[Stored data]

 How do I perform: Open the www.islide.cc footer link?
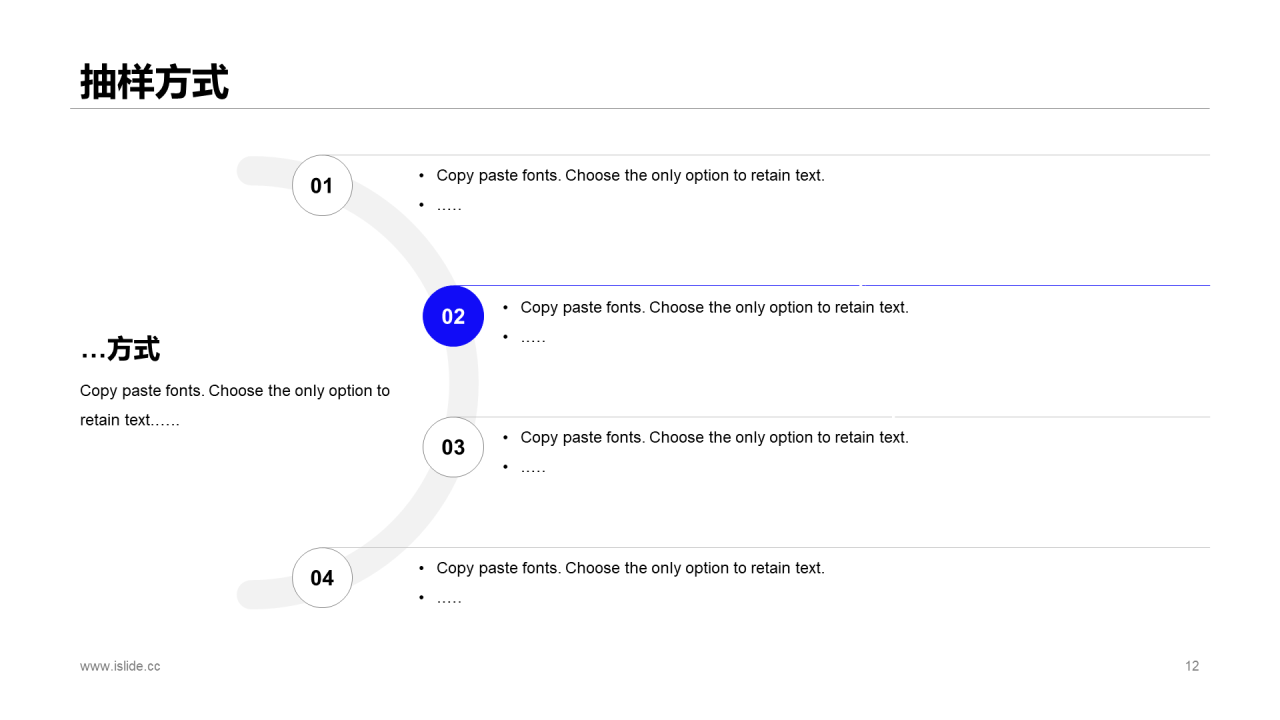tap(120, 666)
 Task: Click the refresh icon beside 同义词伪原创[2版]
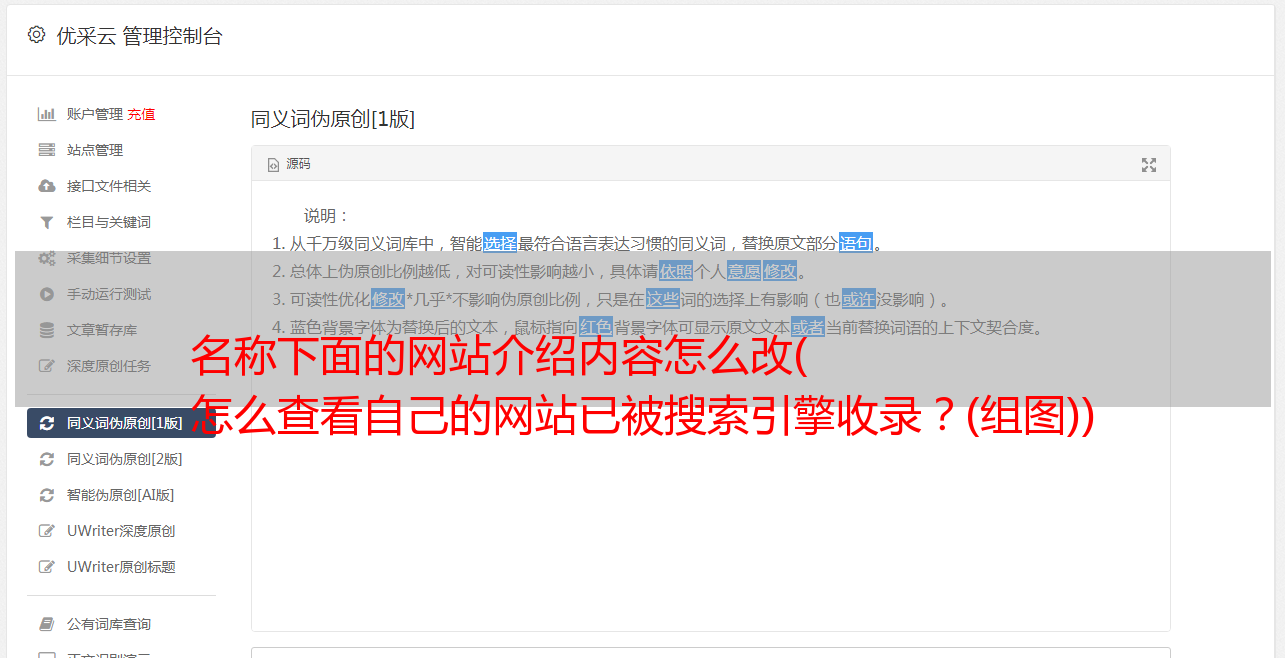point(46,459)
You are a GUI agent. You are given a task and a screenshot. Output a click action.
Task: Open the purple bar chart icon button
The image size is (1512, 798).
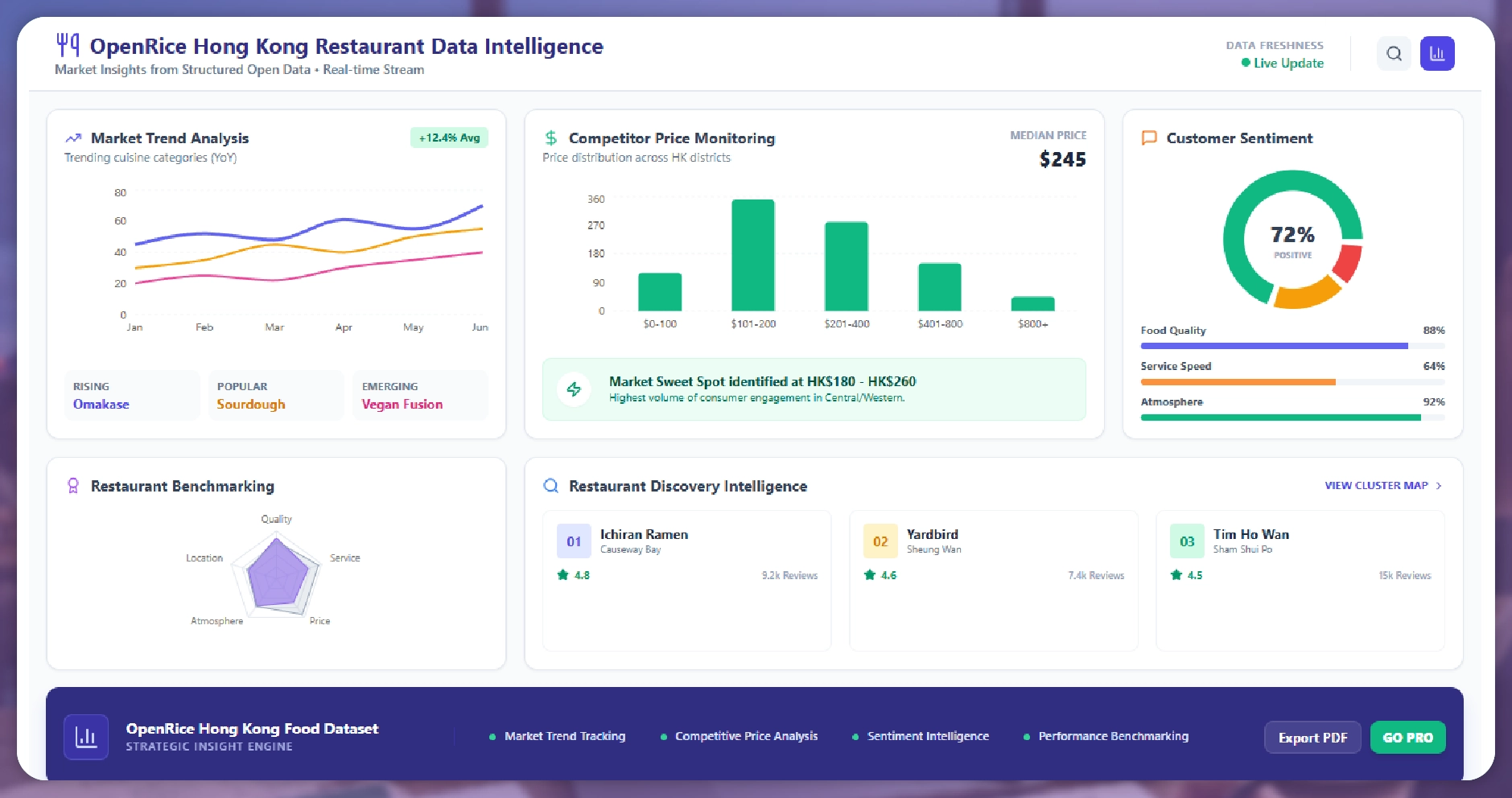click(1436, 54)
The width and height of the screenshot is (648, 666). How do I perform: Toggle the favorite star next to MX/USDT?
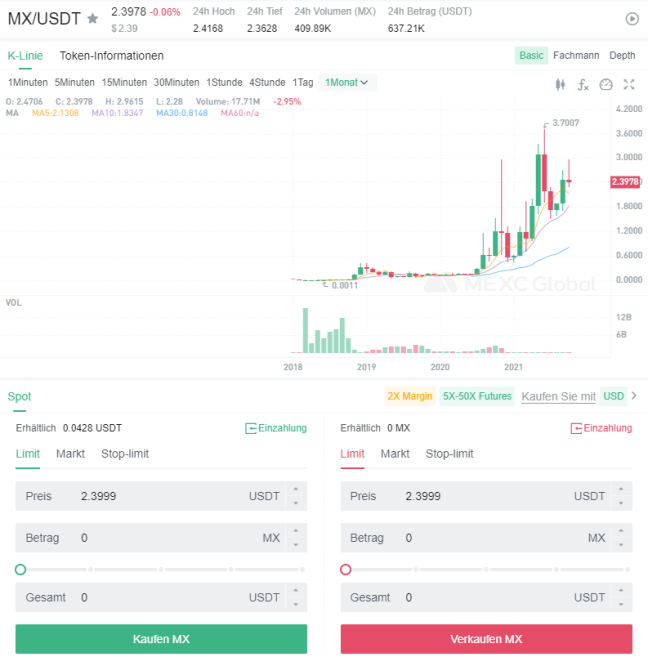pos(93,19)
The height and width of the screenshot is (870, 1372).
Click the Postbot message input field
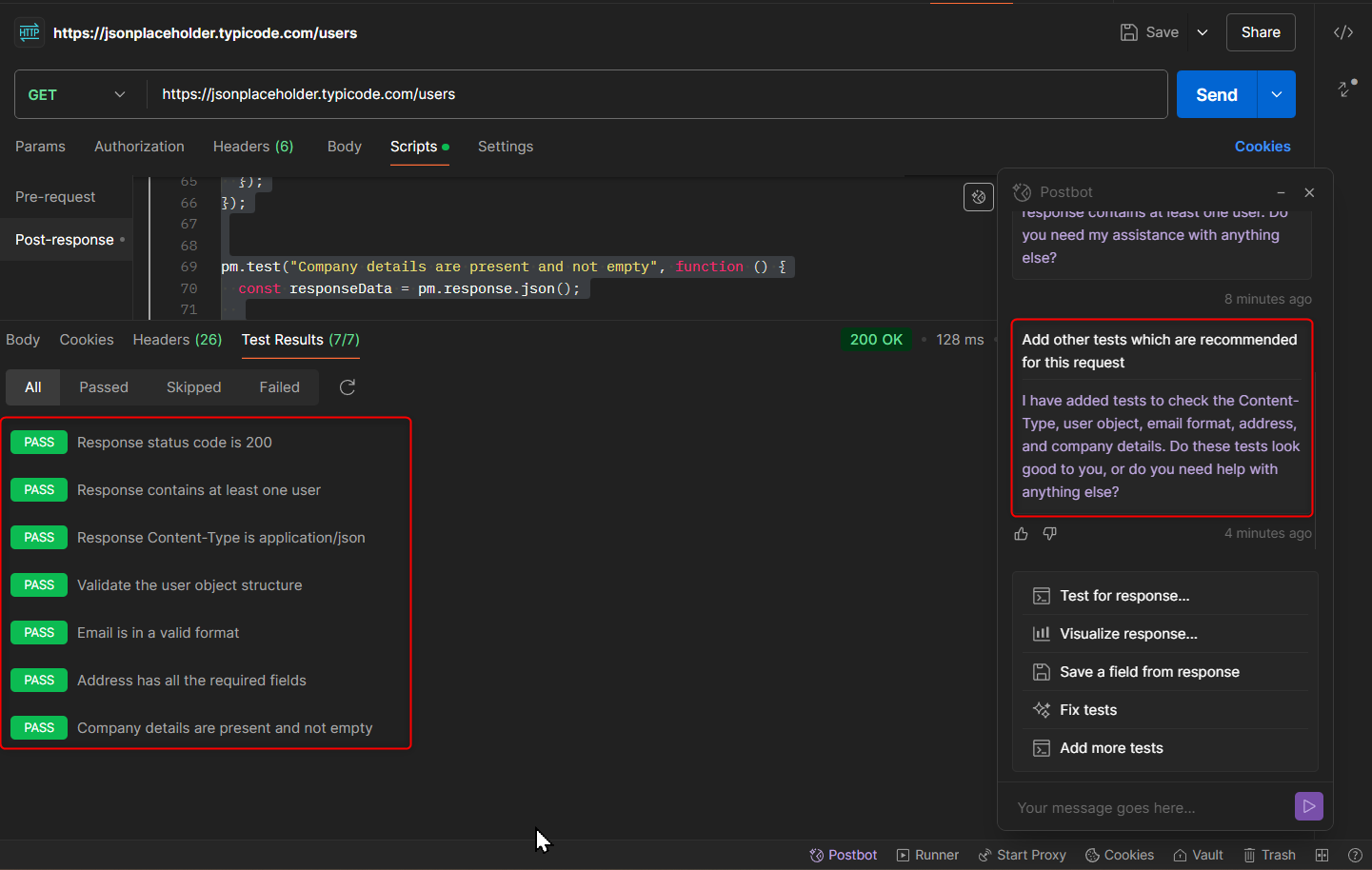pos(1147,808)
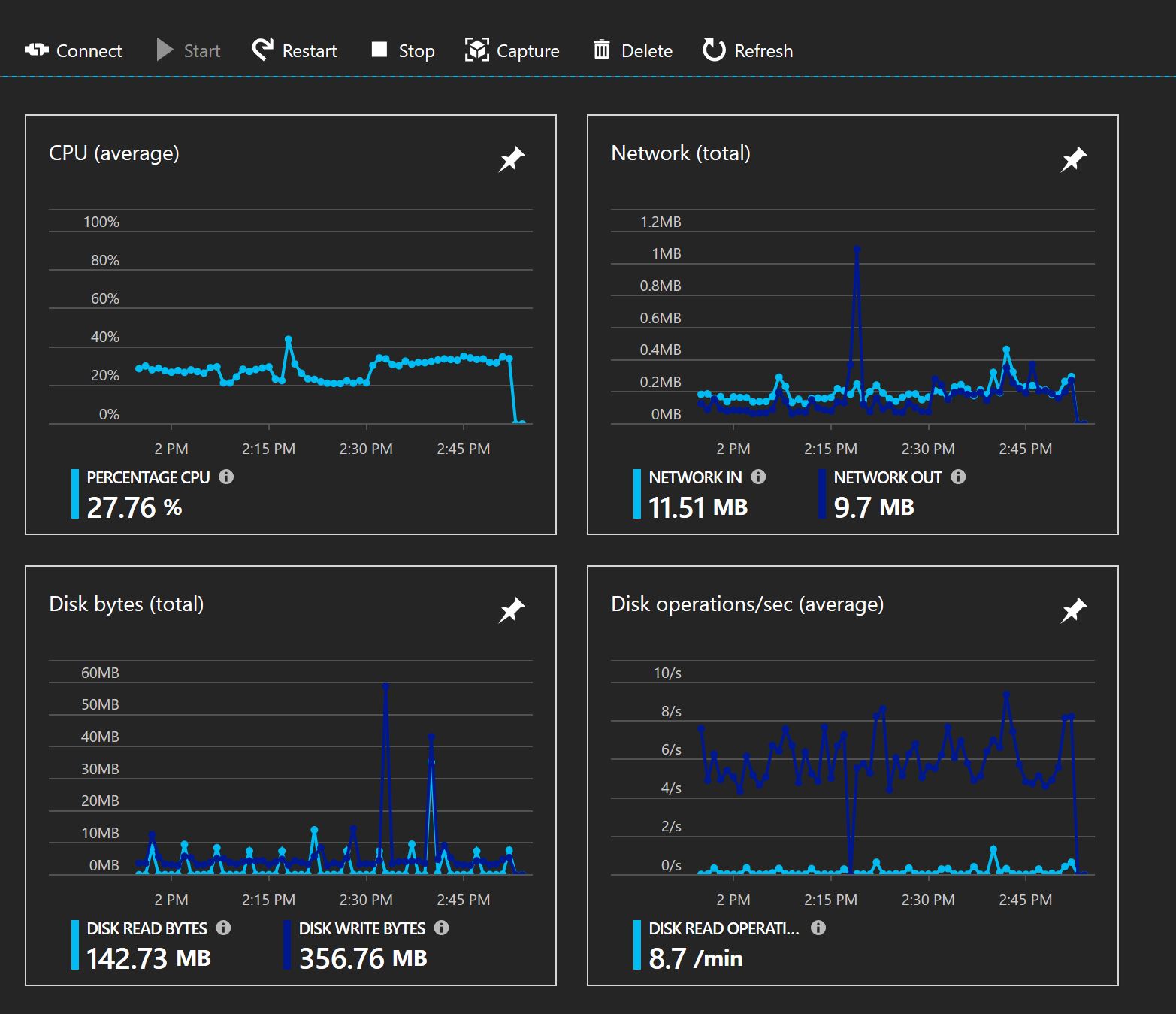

#### TASK DESCRIPTION:
Look above for the line containing "The height and"; output that line and all lines after it through the last one exactly, without the pictures.

#### RESULT:
The height and width of the screenshot is (870, 1372).
Click the Postbot message input field
pos(1147,808)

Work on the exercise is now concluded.